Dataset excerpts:
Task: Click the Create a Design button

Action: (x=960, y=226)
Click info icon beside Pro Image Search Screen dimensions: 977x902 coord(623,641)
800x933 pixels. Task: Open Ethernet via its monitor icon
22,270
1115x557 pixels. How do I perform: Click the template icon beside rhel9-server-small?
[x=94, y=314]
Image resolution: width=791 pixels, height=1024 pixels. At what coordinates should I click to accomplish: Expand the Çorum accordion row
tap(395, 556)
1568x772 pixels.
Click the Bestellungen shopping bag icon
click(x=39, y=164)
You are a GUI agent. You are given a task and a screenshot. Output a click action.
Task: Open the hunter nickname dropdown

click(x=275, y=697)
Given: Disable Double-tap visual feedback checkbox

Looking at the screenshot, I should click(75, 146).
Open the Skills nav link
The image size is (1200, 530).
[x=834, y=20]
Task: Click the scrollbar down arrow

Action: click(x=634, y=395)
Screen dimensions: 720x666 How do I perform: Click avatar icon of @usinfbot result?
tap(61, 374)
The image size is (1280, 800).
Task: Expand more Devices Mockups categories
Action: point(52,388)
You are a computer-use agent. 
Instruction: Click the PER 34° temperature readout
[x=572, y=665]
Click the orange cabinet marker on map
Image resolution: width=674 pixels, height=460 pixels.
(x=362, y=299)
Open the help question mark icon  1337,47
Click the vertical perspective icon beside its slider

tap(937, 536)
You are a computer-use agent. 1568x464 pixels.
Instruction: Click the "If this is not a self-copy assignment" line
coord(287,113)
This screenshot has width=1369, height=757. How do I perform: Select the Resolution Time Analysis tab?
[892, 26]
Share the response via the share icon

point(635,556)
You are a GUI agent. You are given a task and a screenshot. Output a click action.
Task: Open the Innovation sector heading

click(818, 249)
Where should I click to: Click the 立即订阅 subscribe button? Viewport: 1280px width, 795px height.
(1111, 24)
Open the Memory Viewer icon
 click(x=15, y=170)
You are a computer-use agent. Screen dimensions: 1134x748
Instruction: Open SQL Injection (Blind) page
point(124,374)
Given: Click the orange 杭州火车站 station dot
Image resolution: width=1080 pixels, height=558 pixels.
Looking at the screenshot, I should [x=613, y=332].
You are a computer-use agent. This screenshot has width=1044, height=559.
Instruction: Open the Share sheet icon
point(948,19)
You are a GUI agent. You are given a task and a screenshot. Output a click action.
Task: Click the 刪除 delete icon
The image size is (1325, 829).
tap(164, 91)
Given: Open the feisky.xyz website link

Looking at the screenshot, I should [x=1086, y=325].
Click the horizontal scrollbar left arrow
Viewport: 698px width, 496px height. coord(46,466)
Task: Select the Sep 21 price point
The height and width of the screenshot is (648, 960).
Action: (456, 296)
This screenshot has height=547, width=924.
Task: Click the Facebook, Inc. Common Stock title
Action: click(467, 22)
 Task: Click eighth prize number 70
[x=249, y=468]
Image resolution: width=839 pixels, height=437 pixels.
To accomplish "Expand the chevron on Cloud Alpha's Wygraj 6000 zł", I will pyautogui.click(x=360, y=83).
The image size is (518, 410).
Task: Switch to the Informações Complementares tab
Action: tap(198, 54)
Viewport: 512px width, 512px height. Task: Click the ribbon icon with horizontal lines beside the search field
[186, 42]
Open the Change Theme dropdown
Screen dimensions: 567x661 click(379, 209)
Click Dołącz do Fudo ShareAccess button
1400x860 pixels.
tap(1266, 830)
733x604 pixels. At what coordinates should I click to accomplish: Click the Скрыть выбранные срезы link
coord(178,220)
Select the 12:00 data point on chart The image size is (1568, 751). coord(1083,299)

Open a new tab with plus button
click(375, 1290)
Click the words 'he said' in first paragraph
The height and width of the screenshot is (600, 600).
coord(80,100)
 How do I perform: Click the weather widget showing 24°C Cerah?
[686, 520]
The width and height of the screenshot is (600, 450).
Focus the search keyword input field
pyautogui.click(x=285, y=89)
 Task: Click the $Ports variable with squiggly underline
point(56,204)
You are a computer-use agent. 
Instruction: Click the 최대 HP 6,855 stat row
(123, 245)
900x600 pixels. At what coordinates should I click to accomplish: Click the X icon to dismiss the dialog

EXERCISE PROMPT:
Using the records above as the source, restate each line verbatim.

RESULT BELOW:
Task: Click the Create a Design button

Action: (x=960, y=226)
Click info icon beside Pro Image Search Screen dimensions: 977x902 coord(623,641)
800x933 pixels. Task: Open Ethernet via its monitor icon
22,270
1115x557 pixels. How do I perform: Click the template icon beside rhel9-server-small?
[x=94, y=314]
Image resolution: width=791 pixels, height=1024 pixels. At what coordinates should I click to accomplish: Expand the Çorum accordion row
tap(395, 556)
1568x772 pixels.
Click the Bestellungen shopping bag icon
click(x=39, y=164)
You are a GUI agent. You are given a task and a screenshot. Output a click action.
Task: Open the hunter nickname dropdown

click(x=275, y=697)
Given: Disable Double-tap visual feedback checkbox

Looking at the screenshot, I should click(75, 146).
Open the Skills nav link
The image size is (1200, 530).
[x=834, y=20]
Task: Click the scrollbar down arrow

Action: click(x=634, y=395)
Screen dimensions: 720x666 How do I perform: Click avatar icon of @usinfbot result?
tap(61, 374)
The image size is (1280, 800).
Task: Expand more Devices Mockups categories
Action: point(52,388)
You are a computer-use agent. 
Instruction: Click the PER 34° temperature readout
[x=572, y=665]
Click the orange cabinet marker on map
Image resolution: width=674 pixels, height=460 pixels.
(x=362, y=299)
Open the help question mark icon  1337,47
Click the vertical perspective icon beside its slider

tap(937, 536)
You are a computer-use agent. 1568x464 pixels.
Instruction: Click the "If this is not a self-copy assignment" line
coord(287,113)
This screenshot has width=1369, height=757. How do I perform: Select the Resolution Time Analysis tab?
[892, 26]
Share the response via the share icon

point(635,556)
You are a GUI agent. You are given a task and a screenshot. Output a click action.
Task: Open the Innovation sector heading

click(818, 249)
Where should I click to: Click the 立即订阅 subscribe button? Viewport: 1280px width, 795px height.
(1111, 24)
Open the Memory Viewer icon
 click(x=15, y=170)
You are a computer-use agent. Screen dimensions: 1134x748
Instruction: Open SQL Injection (Blind) page
point(124,374)
Given: Click the orange 杭州火车站 station dot
Image resolution: width=1080 pixels, height=558 pixels.
Looking at the screenshot, I should [x=613, y=332].
You are a computer-use agent. This screenshot has width=1044, height=559.
Instruction: Open the Share sheet icon
point(948,19)
You are a GUI agent. You are given a task and a screenshot. Output a click action.
Task: Click the 刪除 delete icon
The image size is (1325, 829).
tap(164, 91)
Given: Open the feisky.xyz website link

Looking at the screenshot, I should [x=1086, y=325].
Click the horizontal scrollbar left arrow
Viewport: 698px width, 496px height. coord(46,466)
Task: Select the Sep 21 price point
The height and width of the screenshot is (648, 960).
Action: (456, 296)
This screenshot has height=547, width=924.
Task: Click the Facebook, Inc. Common Stock title
Action: click(467, 22)
 Task: Click eighth prize number 70
[x=249, y=468]
Image resolution: width=839 pixels, height=437 pixels.
To accomplish "Expand the chevron on Cloud Alpha's Wygraj 6000 zł", I will pyautogui.click(x=360, y=83).
The image size is (518, 410).
Task: Switch to the Informações Complementares tab
Action: tap(198, 54)
Viewport: 512px width, 512px height. Task: Click the ribbon icon with horizontal lines beside the search field
[186, 42]
Open the Change Theme dropdown
Screen dimensions: 567x661 click(379, 209)
Click Dołącz do Fudo ShareAccess button
1400x860 pixels.
tap(1266, 830)
733x604 pixels. At what coordinates should I click to accomplish: Click the Скрыть выбранные срезы link
coord(178,220)
Select the 12:00 data point on chart The image size is (1568, 751). coord(1083,299)

Open a new tab with plus button
click(375, 1290)
Click the words 'he said' in first paragraph
The height and width of the screenshot is (600, 600).
coord(80,100)
 How do I perform: Click the weather widget showing 24°C Cerah?
[686, 520]
The width and height of the screenshot is (600, 450).
Focus the search keyword input field
pyautogui.click(x=285, y=89)
 Task: Click the $Ports variable with squiggly underline
point(56,204)
You are a computer-use agent. 
Instruction: Click the 최대 HP 6,855 stat row
(123, 245)
900x600 pixels. At what coordinates should I click to accomplish: Click the X icon to dismiss the dialog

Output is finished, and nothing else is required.